Cowork とは
図1: Claude Cowork の全体アーキテクチャ — ユーザー環境・サンドボックス・外部サービスの関係
Cowork は Anthropic が提供する Claude デスクトップアプリに搭載された機能(現在は Research Preview)で、 AI がファイル操作・コード実行・Web 操作・外部サービス連携などを自律的にこなす「エージェント型の作業支援モード」だ。 チャットに指示を書くだけで、Claude がフォルダ内のファイルを読み書きしたり、 Python スクリプトをサンドボックス上で実行したり、Chrome を操作して Web 上の情報を収集したりできる。

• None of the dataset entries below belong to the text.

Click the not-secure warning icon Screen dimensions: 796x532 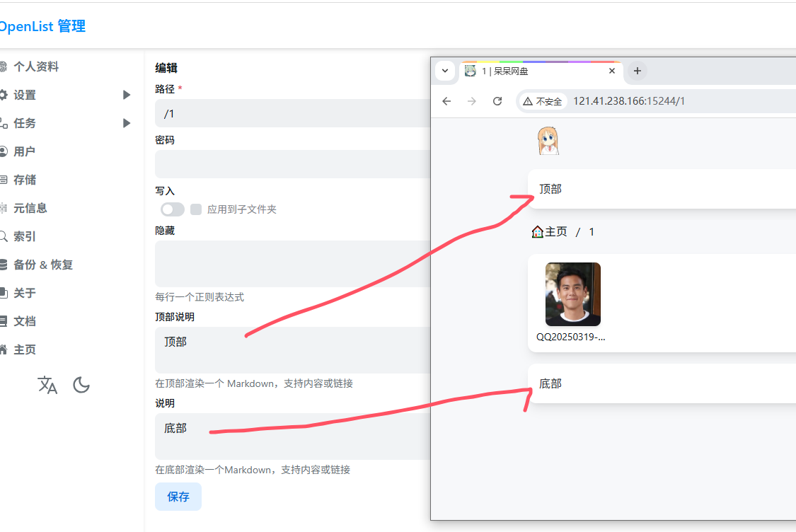click(x=528, y=102)
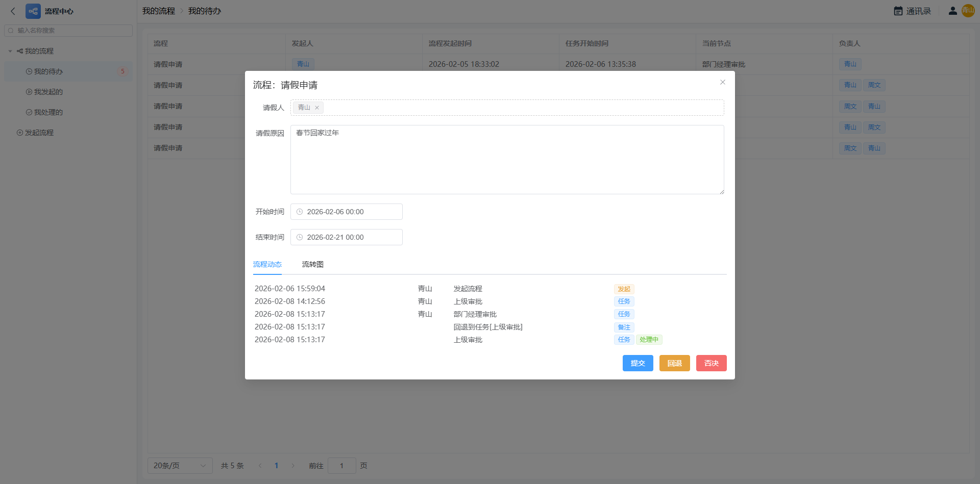Screen dimensions: 980x484
Task: Select the 流程动态 tab
Action: 267,264
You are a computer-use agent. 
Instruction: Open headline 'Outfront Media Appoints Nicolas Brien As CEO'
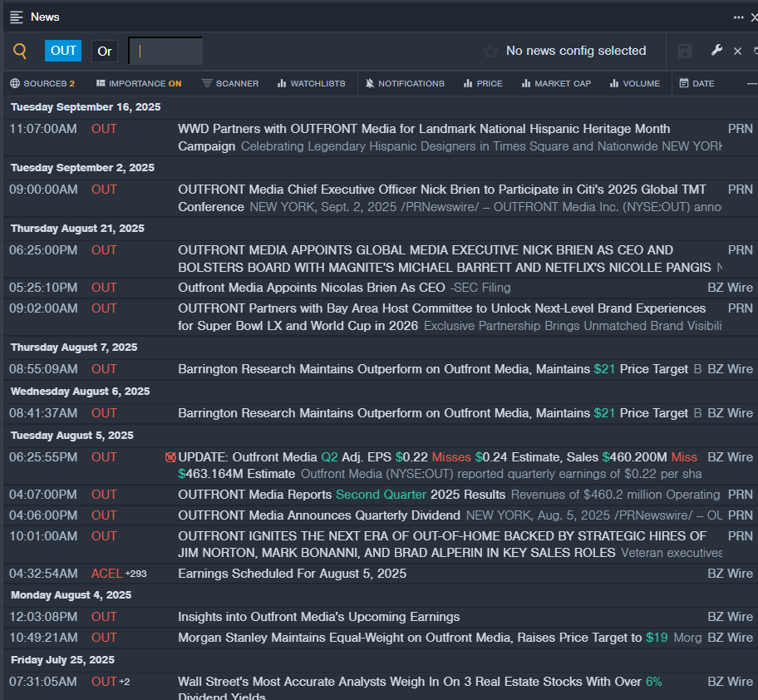coord(312,288)
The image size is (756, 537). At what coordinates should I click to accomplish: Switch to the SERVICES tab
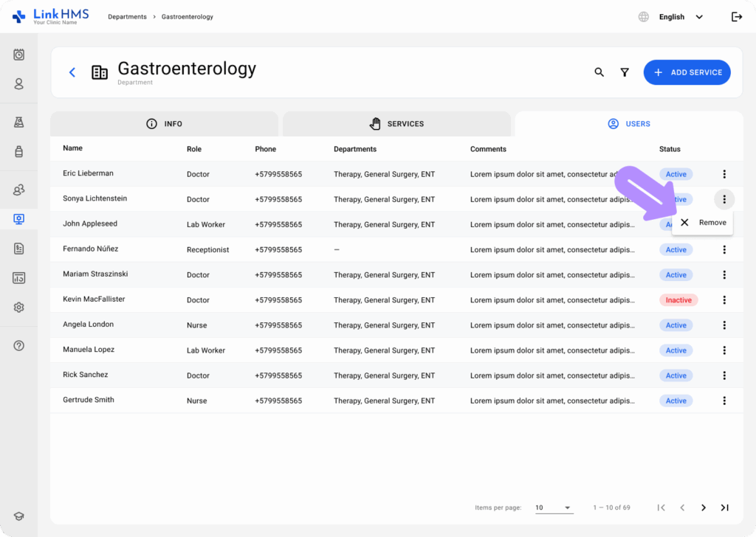tap(396, 124)
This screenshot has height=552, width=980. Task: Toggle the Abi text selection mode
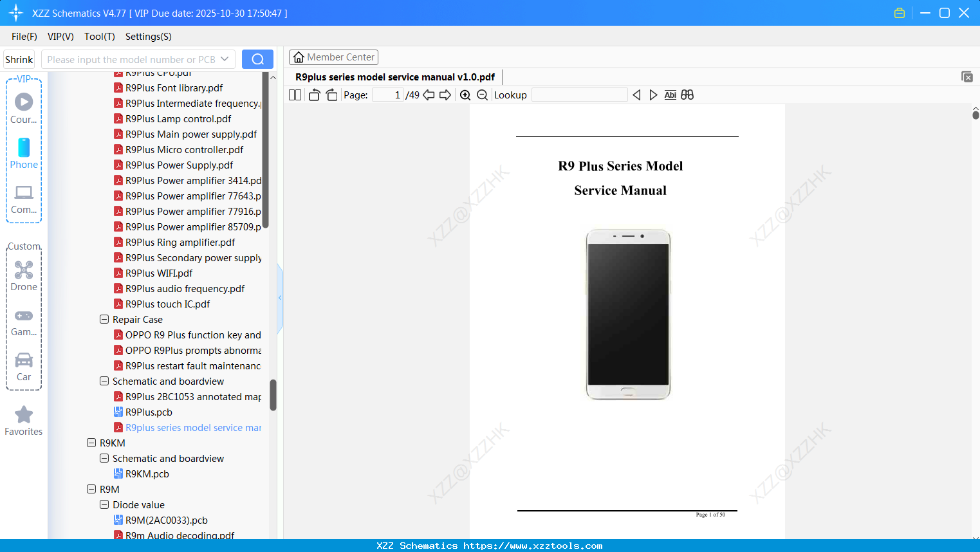tap(670, 95)
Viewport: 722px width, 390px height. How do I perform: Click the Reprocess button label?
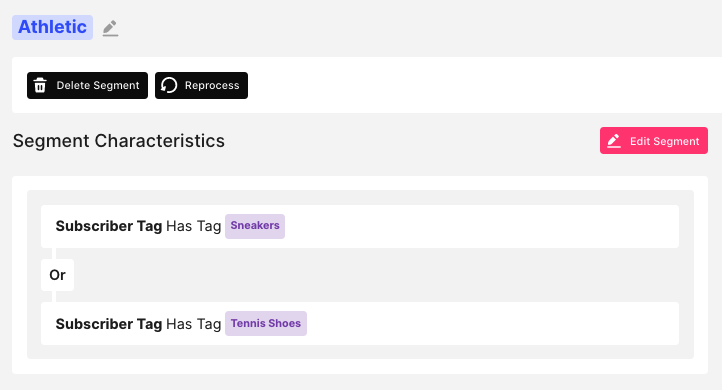[x=212, y=85]
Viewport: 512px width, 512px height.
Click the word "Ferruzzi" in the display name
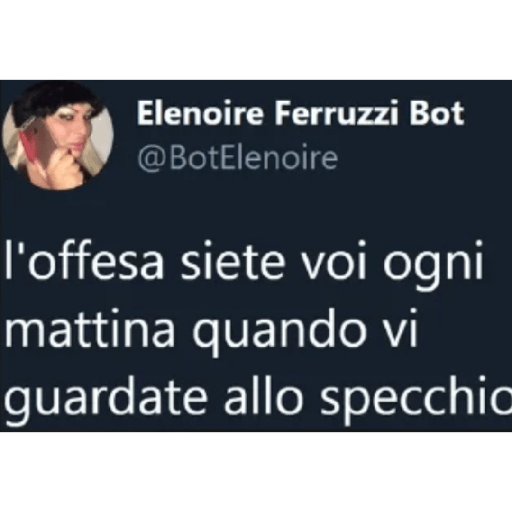[x=336, y=113]
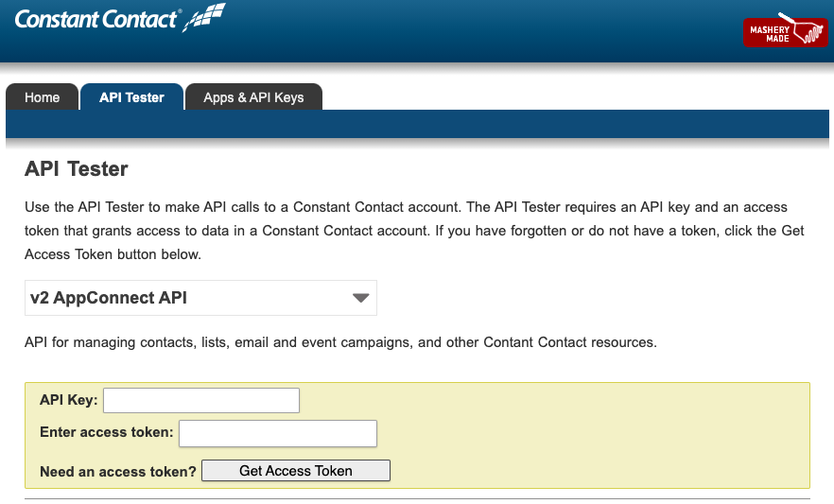Click the API Tester page heading

(x=76, y=169)
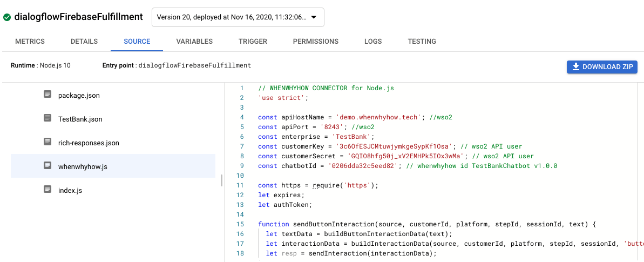The image size is (644, 262).
Task: Open the Details tab
Action: click(x=84, y=42)
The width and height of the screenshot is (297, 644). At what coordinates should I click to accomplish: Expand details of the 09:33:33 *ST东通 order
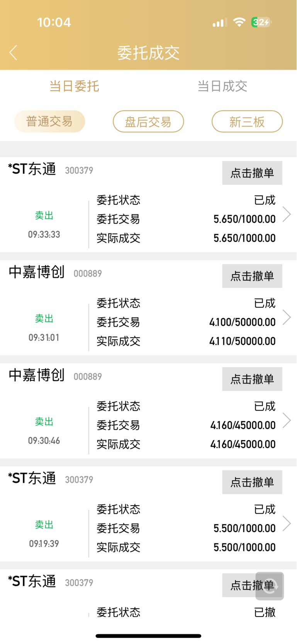287,214
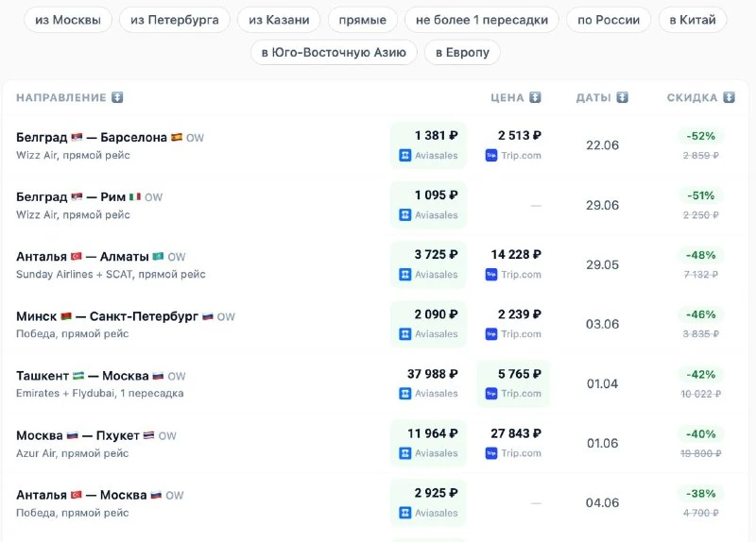This screenshot has height=542, width=756.
Task: Click the -52% discount badge
Action: (x=700, y=136)
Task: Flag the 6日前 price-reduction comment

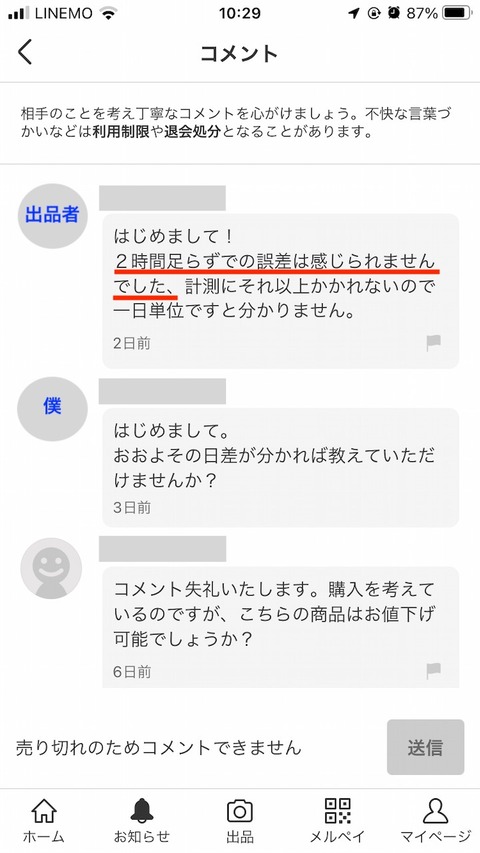Action: [433, 671]
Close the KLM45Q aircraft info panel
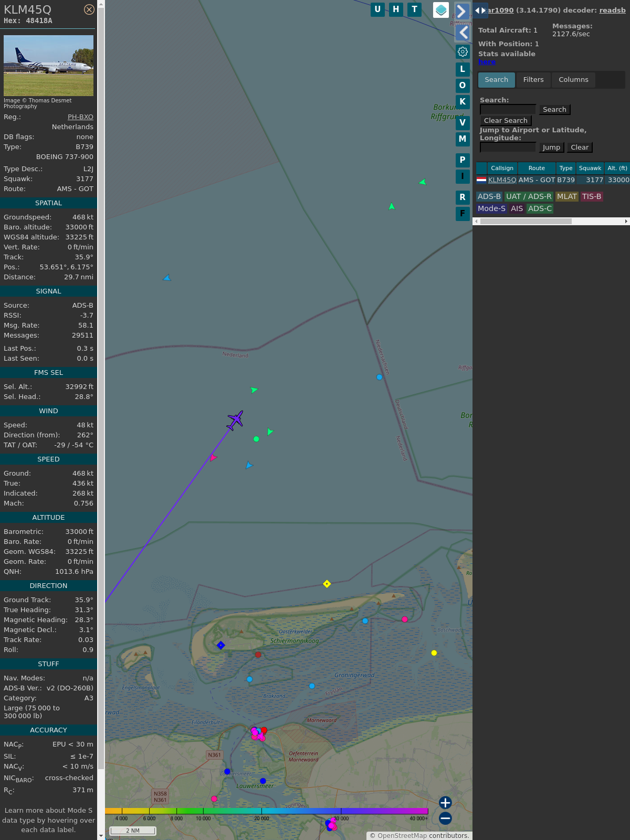The image size is (630, 840). 89,9
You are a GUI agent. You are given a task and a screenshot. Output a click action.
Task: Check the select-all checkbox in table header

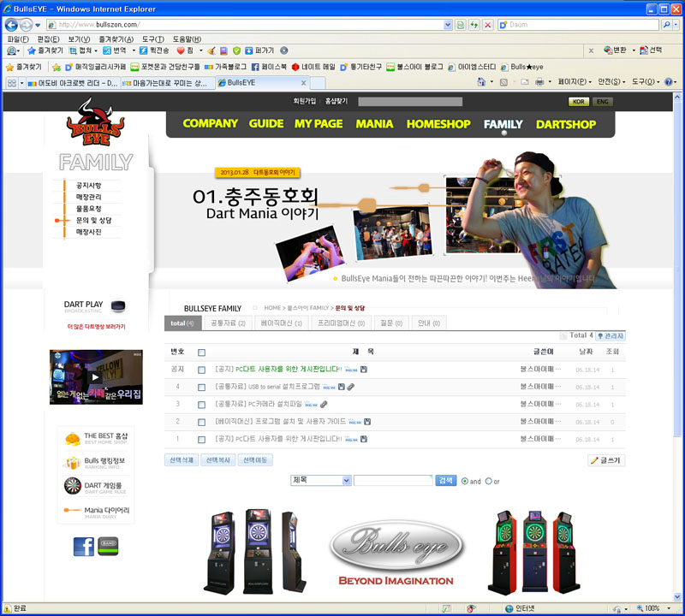202,352
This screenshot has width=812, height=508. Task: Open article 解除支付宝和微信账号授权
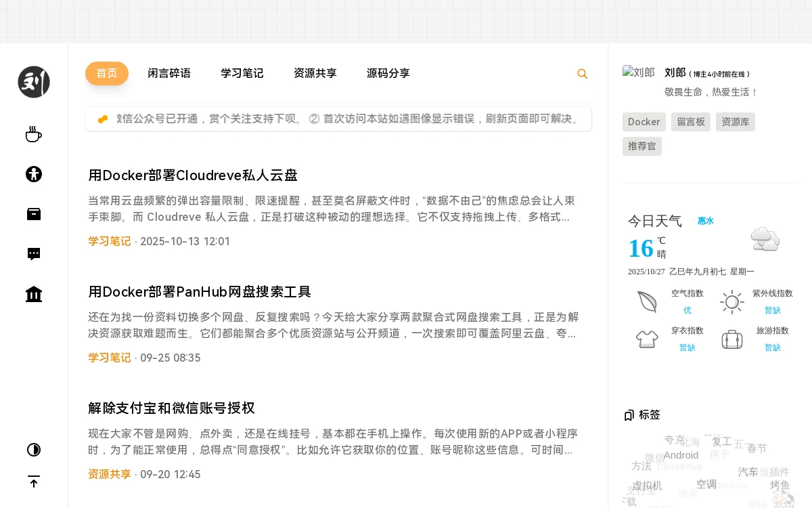[171, 408]
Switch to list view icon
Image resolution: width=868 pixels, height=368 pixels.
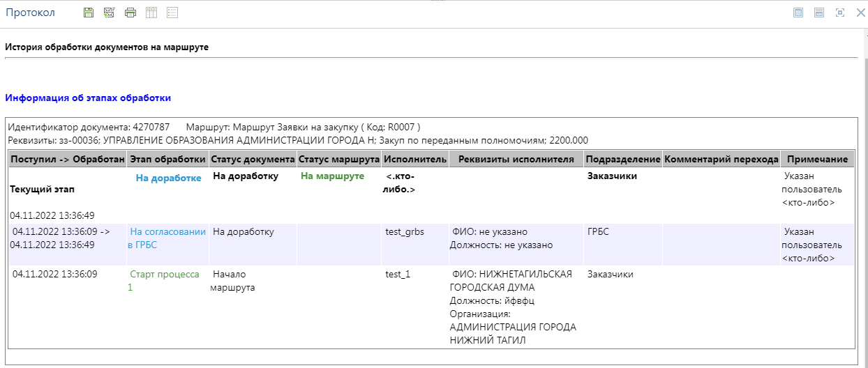tap(172, 13)
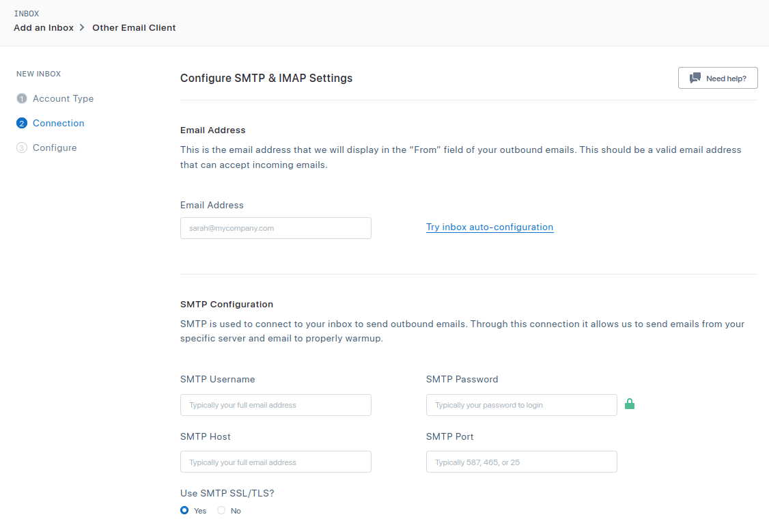Click the green lock icon beside SMTP Password
The height and width of the screenshot is (532, 769).
(630, 404)
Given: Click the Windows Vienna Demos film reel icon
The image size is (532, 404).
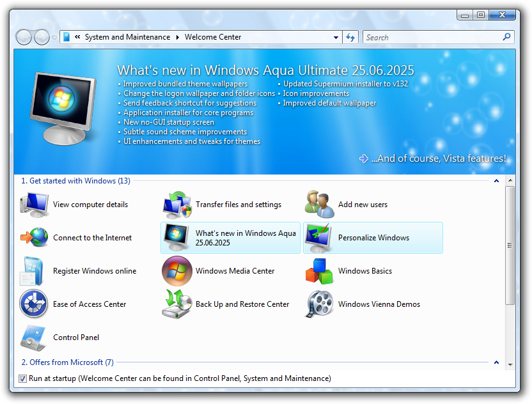Looking at the screenshot, I should click(x=319, y=304).
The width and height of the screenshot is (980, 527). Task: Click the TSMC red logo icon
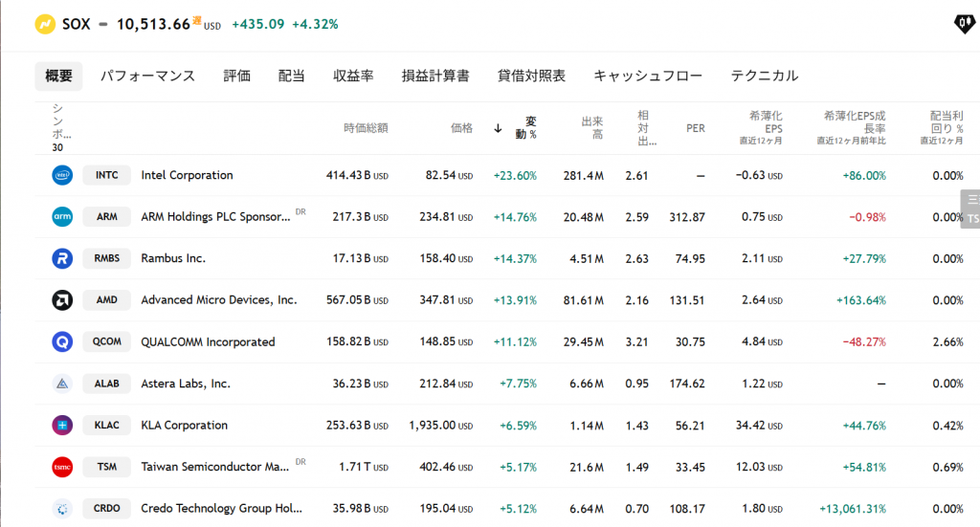coord(62,467)
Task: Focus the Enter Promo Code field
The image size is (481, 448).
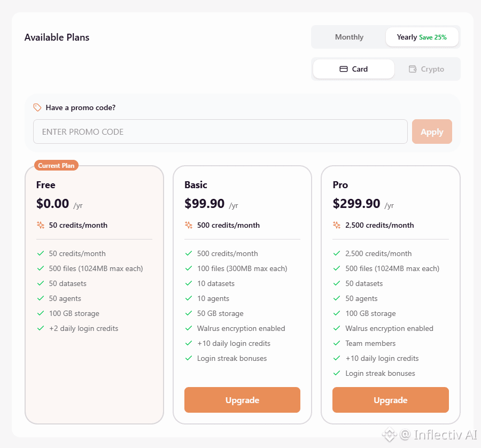Action: 220,132
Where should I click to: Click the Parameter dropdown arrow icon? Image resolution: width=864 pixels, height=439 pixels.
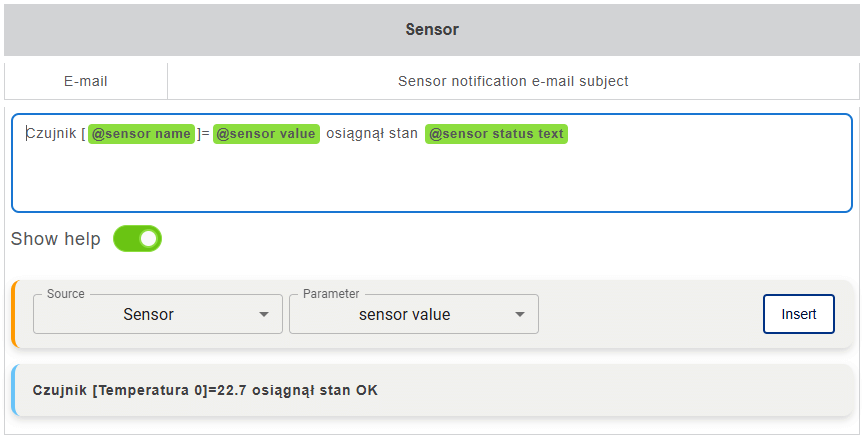pyautogui.click(x=520, y=315)
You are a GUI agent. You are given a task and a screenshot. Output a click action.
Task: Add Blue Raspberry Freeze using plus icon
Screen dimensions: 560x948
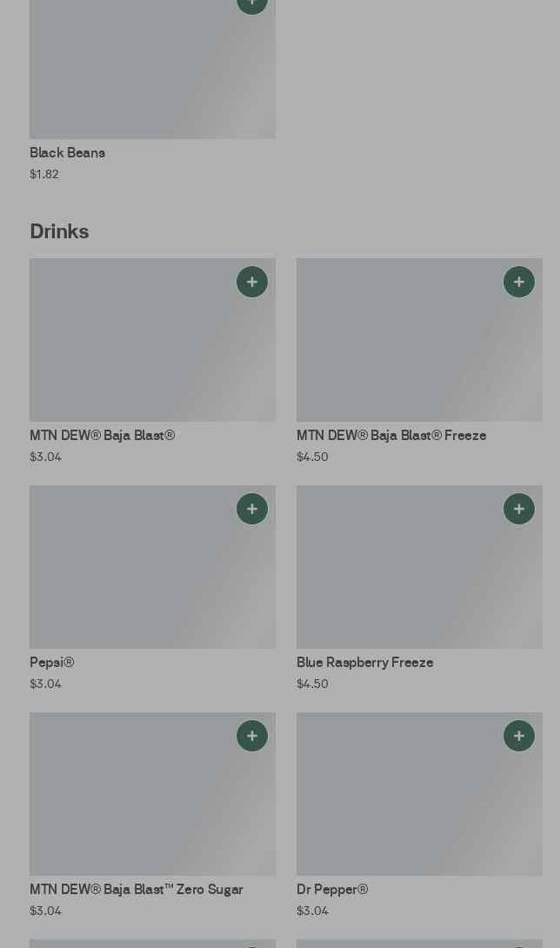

仕組みとしては、Claude デスクトップアプリが「MCP(Model Context Protocol)」と呼ばれるプロトコルを通じて 各種ツールを呼び出す。ユーザーのローカルフォルダへのアクセス権限はユーザーが明示的に付与し、 コード実行は隔離された Linux サンドボックスで行われるため、ホスト環境への影響は最小限に抑えられる。
🔍 Research Preview について
Cowork は現時点では Research Preview 段階のため、機能や利用可能プランが変更される可能性がある。最新情報は Anthropic サポートページで確認すること。
最低限必要なもの(全ユーザー共通)
Cowork を使うにあたり、目的に関わらず全員が必ず準備しなければならないものが3つある。 この3点を揃えるだけで、ファイルの読み書き・テキスト生成・基本的な自動化といった用途はすぐに実現できる。
① Claude デスクトップアプリのインストール
Cowork は Web 版の Claude(claude.ai)では利用できない。 Claude デスクトップアプリをインストールする必要がある。 対応 OS は Windows 10/11 および macOS 12 Monterey 以降。 モバイル(iOS / Android)は非対応だ。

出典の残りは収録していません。